Are Sunscreens with Nanoparticles of Zinc Oxide Safe?
Products using nanotechology and materials has become more and more common. Zinc oxide (ZnO) and titanium dioxide (TiO2) are used in nanoparticle size in sunscreens. They provide physical blocks from the harmful UVA and UVB rays, protecting the skin from photo-damage which is known to cause skin cancers.
One nanometer (nm) is roughly 100,000 times smaller than a human hair. The physical and chemical properties of nanoscale materials, such as reactivity, persistence, or bioavailability, can differ significantly from their larger scale counterparts. This is the concern of the group Friends of the Earth who feel that sunscreens with nanoparticles are a risk to your health and urge you not to use them.
Zinc oxide and titanium dioxide nanoparticles used in sunscreens range in the 20 – 30 nm size. Their use in sunscreen has become popular as the nanoparticles appear transparent when applied to the skin rather than an opaque white cover. This transparency makes the sunscreen much more cosmetically acceptable than the larger-particle ZnO and TiO2 use.

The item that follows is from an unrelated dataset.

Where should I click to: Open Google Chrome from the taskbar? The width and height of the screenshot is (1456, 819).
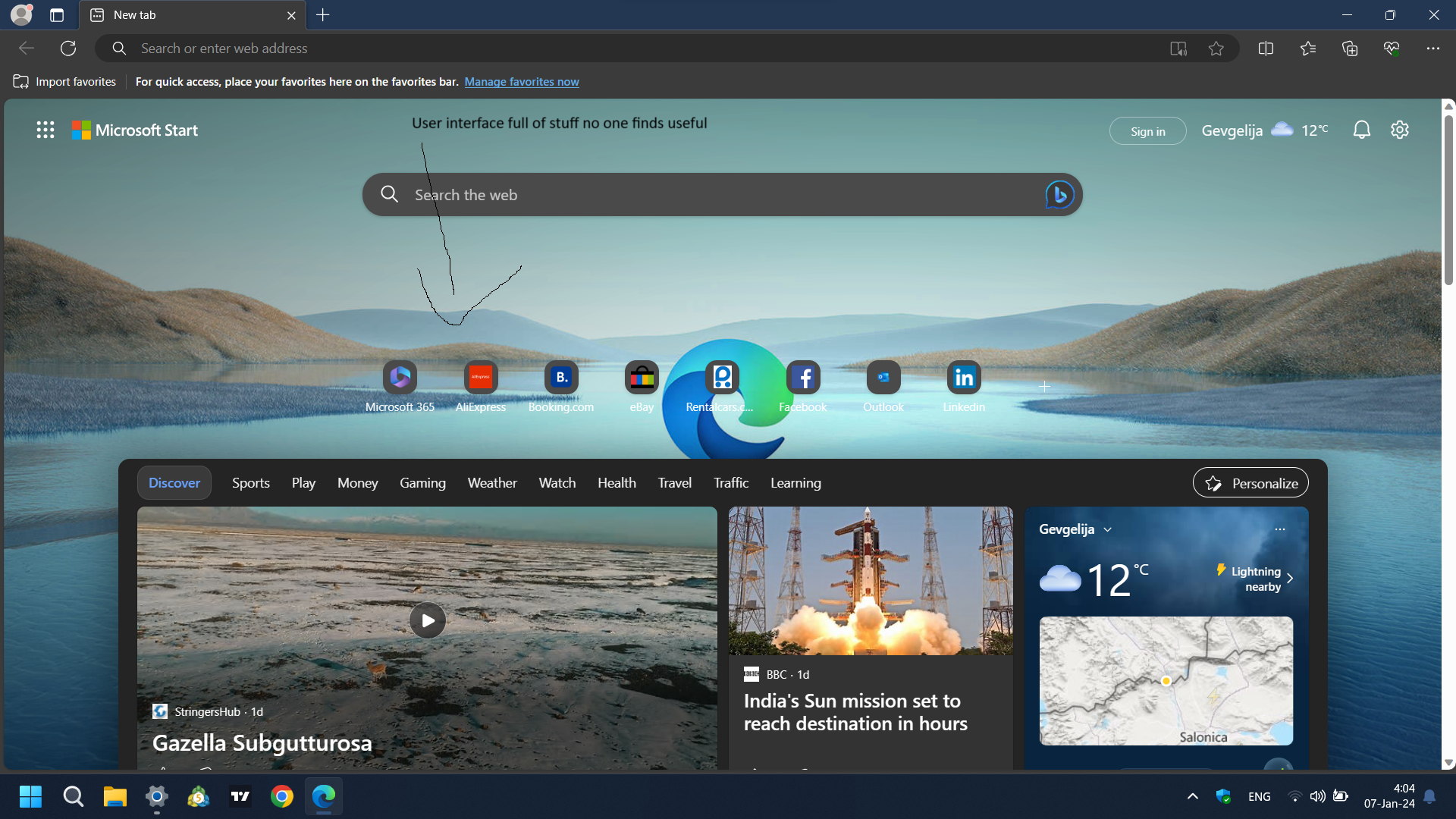click(x=282, y=796)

While the FOTE quote a recent Australian study by Macquarie University's Professor Brian Gulson as evidence that sunscreens using nano-ZnO are potentially hazardous due to absorption into the blood stream through the skin, Gulson in an interview notes that his study doesn't shed any light on the question of whether the nano-particles themselves played a part in the zinc absorption. “That was the most critical thing. This isotope technique cannot tell whether or not it's a zinc oxide nano-particle that got through skin or whether it's just zinc that was dissolved up in contact with the skin and then forms zinc ions or so-called soluble ions. So that's one major deficiency of our study.”
Other studies not mentioned by FOTE suggest the case for safe, non-penetrating, transparent, topical ZnO sunscreen formulations appears to be strengthening as the one by Sheree Cross and colleagues.
Another concern in the use of nanoparticles in sunscreens is the exposure of the body due to oral and nasal uptake due to application to the lips and mouth area, around the nose, and via contact with sunscreened hands and food.